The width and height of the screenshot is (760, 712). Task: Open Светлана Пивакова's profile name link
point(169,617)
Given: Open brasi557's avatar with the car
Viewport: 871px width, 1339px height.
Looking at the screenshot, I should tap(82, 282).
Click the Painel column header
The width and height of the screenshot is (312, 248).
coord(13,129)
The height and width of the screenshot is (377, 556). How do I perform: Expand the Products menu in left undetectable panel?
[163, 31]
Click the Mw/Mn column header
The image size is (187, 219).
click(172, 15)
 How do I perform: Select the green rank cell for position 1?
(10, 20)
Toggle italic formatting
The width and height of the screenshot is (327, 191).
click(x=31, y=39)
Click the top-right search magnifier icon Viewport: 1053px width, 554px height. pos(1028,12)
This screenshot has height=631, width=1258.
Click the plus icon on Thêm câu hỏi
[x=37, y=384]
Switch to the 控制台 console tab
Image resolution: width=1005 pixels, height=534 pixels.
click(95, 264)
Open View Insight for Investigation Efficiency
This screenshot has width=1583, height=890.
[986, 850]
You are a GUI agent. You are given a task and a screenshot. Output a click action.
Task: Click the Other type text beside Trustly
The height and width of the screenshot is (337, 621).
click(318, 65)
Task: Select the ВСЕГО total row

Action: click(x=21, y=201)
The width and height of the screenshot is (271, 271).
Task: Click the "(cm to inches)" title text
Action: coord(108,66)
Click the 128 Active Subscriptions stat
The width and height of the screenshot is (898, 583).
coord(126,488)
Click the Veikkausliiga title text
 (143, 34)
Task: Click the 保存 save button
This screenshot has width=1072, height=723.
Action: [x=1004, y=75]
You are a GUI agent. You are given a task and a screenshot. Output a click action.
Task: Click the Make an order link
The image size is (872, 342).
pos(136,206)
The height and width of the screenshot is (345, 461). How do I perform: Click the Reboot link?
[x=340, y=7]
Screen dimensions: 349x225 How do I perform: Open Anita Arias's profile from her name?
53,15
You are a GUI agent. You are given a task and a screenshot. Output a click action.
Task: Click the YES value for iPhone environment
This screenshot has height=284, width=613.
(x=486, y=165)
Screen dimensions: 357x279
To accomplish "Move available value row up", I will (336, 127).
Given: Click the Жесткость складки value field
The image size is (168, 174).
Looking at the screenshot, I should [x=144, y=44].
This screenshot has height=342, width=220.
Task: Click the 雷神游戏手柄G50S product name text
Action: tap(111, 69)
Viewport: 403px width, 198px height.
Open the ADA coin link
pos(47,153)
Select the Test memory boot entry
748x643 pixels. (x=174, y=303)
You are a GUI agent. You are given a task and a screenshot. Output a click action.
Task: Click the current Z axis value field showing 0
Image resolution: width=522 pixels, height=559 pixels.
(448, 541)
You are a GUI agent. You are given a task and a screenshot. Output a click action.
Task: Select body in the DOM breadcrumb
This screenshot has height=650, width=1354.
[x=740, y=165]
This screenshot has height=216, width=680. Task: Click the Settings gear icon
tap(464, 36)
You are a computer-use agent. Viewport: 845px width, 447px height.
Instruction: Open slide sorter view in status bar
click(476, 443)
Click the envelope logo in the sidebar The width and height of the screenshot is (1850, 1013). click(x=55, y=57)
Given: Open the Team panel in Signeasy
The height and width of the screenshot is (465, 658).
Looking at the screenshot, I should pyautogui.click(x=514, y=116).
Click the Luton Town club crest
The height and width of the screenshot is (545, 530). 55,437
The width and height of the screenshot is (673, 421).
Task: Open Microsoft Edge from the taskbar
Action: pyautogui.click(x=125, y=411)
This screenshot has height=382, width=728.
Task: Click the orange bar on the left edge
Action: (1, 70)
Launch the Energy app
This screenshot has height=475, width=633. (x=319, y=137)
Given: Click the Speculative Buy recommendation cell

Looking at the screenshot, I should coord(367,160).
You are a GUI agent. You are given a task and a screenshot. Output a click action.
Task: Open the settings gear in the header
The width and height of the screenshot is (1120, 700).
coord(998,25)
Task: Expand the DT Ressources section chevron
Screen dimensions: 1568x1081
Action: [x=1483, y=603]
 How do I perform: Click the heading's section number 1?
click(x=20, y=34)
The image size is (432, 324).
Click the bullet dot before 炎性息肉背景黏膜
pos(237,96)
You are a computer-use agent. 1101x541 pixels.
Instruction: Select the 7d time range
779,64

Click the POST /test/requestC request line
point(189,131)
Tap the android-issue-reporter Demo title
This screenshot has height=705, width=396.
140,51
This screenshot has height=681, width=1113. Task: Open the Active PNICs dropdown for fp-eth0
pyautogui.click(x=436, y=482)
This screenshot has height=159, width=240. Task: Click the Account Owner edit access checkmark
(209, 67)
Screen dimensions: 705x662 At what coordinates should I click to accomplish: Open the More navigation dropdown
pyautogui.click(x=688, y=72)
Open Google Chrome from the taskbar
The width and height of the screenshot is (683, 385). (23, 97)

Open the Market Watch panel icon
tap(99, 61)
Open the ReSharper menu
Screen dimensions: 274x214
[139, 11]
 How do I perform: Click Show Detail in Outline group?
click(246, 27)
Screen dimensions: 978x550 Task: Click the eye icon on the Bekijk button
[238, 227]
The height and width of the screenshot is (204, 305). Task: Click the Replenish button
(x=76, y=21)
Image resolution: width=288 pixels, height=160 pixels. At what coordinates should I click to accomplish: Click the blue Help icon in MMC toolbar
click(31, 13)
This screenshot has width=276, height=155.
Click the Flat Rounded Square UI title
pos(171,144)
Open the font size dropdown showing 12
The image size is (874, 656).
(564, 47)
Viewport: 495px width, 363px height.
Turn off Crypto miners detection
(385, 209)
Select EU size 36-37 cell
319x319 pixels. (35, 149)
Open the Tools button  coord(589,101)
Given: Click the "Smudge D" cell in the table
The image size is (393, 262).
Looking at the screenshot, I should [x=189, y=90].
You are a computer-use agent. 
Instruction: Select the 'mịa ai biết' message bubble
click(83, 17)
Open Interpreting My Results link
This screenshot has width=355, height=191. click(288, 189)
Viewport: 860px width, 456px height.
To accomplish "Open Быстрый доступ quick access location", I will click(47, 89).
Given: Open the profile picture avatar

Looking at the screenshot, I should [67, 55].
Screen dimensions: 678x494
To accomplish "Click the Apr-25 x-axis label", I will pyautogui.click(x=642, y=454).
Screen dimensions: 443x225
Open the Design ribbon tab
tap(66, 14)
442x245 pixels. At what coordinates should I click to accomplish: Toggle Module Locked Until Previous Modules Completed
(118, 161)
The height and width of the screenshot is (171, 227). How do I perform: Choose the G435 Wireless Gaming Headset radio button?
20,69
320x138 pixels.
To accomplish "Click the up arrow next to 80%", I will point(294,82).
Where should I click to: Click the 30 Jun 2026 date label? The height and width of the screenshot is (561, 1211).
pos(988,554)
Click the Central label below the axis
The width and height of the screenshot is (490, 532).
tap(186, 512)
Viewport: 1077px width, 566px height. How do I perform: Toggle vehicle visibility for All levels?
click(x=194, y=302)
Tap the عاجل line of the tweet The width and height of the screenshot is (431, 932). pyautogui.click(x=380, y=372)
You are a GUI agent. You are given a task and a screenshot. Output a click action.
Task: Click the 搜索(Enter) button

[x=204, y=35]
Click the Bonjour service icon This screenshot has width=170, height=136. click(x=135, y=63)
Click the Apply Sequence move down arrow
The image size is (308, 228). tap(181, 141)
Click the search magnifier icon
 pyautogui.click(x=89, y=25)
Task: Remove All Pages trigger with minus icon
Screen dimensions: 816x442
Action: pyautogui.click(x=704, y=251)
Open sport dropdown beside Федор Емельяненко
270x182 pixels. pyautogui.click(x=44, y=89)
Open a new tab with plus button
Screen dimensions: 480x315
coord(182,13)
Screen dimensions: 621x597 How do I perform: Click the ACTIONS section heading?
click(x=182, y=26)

----

REQUIREMENT:
In how many lines of the listing does the word "axis" appear? Give the number by itself.

EXERCISE RESULT:
3